The more popular this stance becomes (compare how stars or politicians, the ones setting an example, act now and how they were few decades ago) the more it spreads, powering the cycle of pride and unwillingness to say “I was wrong”.
That’s how I see it at least. It’s not exactly a professional or scientific look at the issue so there might be better explanations out there.
chicken@lemmy.dbzer0.com 3 months ago
A lot of the time that’s what it is though. Accepting criticism at face value takes a lot of trust because the main intention of the person giving it could very well be to assert dominance or persuade people to stop listening to you rather than give you useful information and help you improve. This is why people are afraid of criticism; it has always been used as a way to build social hierarchies, and it goes against our instincts to see it as not being about that.
Essence_of_Meh@lemmy.world 3 months ago
Some people definitely use it as such and I do think it became more and more common as the previously mentioned habit of treating accepting criticism as a weakness started being normalized. It’s something worth keeping in mind but preferably within reason. It’s also worth remembering that besides the usual jerks there are people who mean well but are complete trash when it comes to communicating - this is another issue with the lack of proper teaching about how to approach criticism in my opinion.
That said, just because someone tries to belittle you for your mistake or can’t provide proper feedback doesn’t mean the actual criticism is wrong. Sure, you shouldn’t take everything people say as complete truth but rather use it for introspection instead. They might have a point, even if they try to use it against you.
I don’t disagree with your point, humans aren’t always a nice and friendly bunch. I do think however that some people use this kind of thinking to shield themselves from accepting their own shortcomings. I used to be terrified of people criticizing my work/knowledge/actions and would react with anger (in my head and towards myself) for letting myself get to this position. It’s something that can be really hard to overcome.
Again, I don’t want to present my way of thinking as the one true way. I was lucky enough I didn’t have to deal with people trying to put me down for their own benefit (or fun) so my mindset is a bit more… idealistic (?) than if I were bullied as a kid or trampled as a coworker. There is no perfect answer and the best I can do is to try doing what I preach.
I’m also interested in how other people approach this question so I’ll be coming back to reading through this thread when I have some time.
chicken@lemmy.dbzer0.com 3 months ago
Even if someone has a point, if they are using it as social aggression you have to expect the other person to get their hackles up and dismiss it, and I don’t think that’s even an unreasonable response since how can they trust someone who is attacking them to be giving their honestly considered judgment rather than just making up something that sounds plausible?
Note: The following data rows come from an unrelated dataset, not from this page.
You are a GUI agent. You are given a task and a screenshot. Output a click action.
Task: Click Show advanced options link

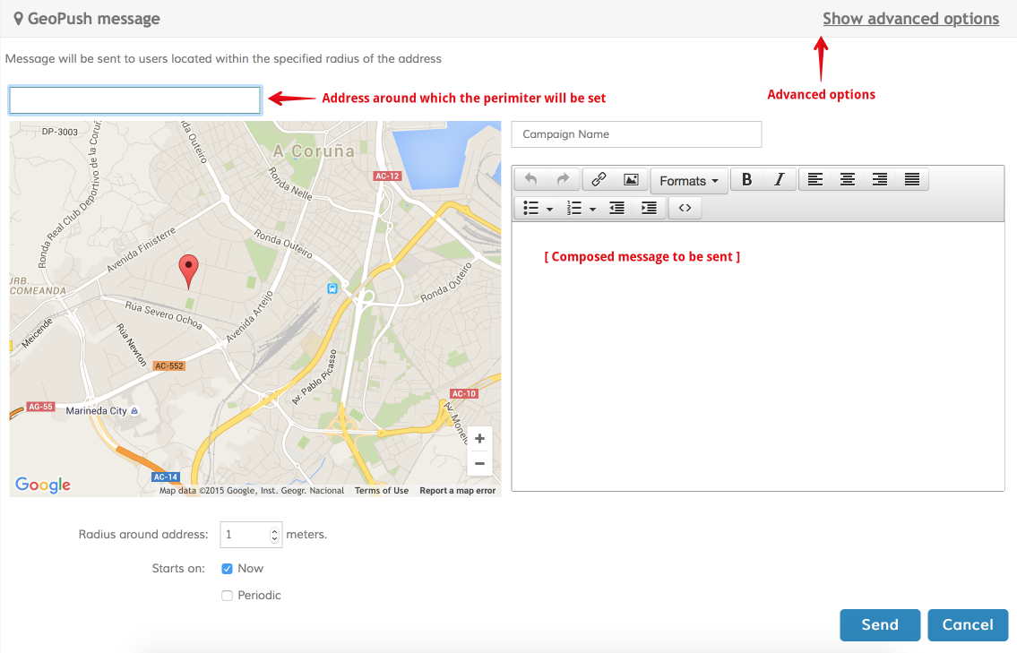tap(910, 19)
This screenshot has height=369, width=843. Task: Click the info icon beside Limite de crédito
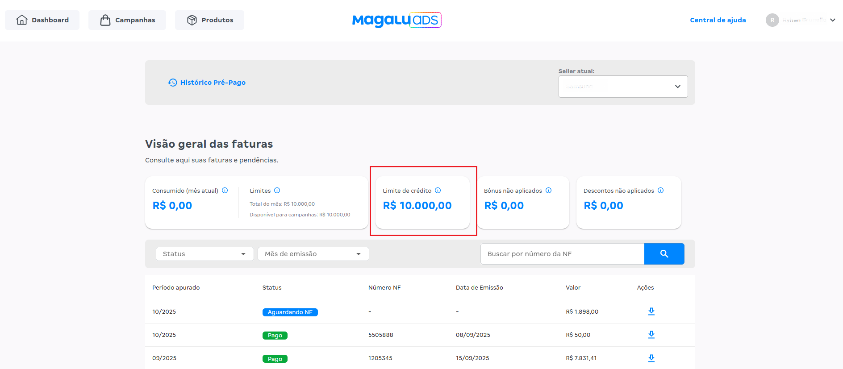tap(438, 191)

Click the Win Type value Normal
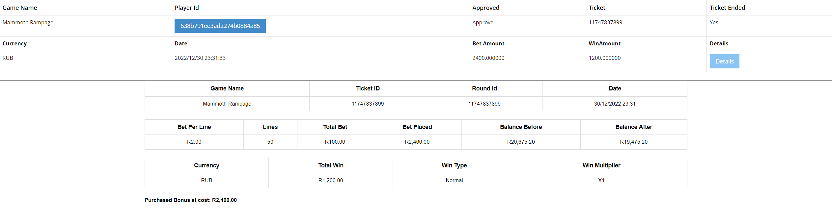454,180
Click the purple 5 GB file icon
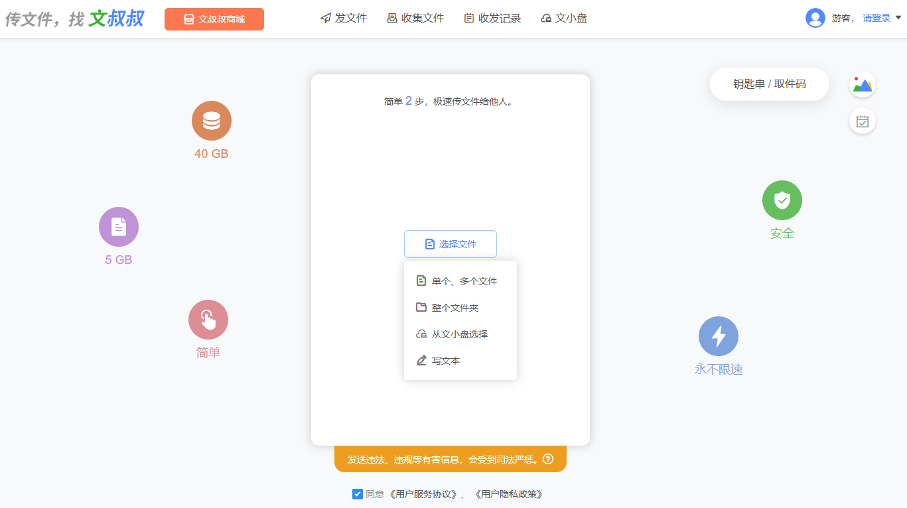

I think the solution has to be building trust. Like establishing that you respect someone and aren’t their enemy before offering criticism, and giving people credit for considering ways they could be wrong.
Essence_of_Meh@lemmy.world 3 months ago
Of course, building trust is definitely an important part though even that can be misinterpreted as trying to be tricky. But yeah, I agree.
As I said before, I have a bit of an idealistic view on things and try to approach everyone at face value even if their criticism or question might seem antagonistic or a bait. As long as they aren’t obviously trying to start shit I’m willing to start by giving people a naive benefit of a doubt - one that’s very easily lost if things go south but still. That’s just me trying to find a right way to do things for myself though.
I absolutely wouldn’t want to convince people to change their approach to my liking. Everyone has their own threshold of bullshit they’re willing to put up with.